• **THE TASK**
Write out the full listing again. Make no alterations.

== Segment start ==

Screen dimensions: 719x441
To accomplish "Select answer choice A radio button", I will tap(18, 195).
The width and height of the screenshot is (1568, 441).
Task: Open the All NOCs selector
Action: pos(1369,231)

== Segment end ==

• **ANSWER SECTION**
Screen dimensions: 719x441
To accomplish "Select answer choice A radio button", I will tap(18, 195).
The width and height of the screenshot is (1568, 441).
Task: Open the All NOCs selector
Action: pos(1369,231)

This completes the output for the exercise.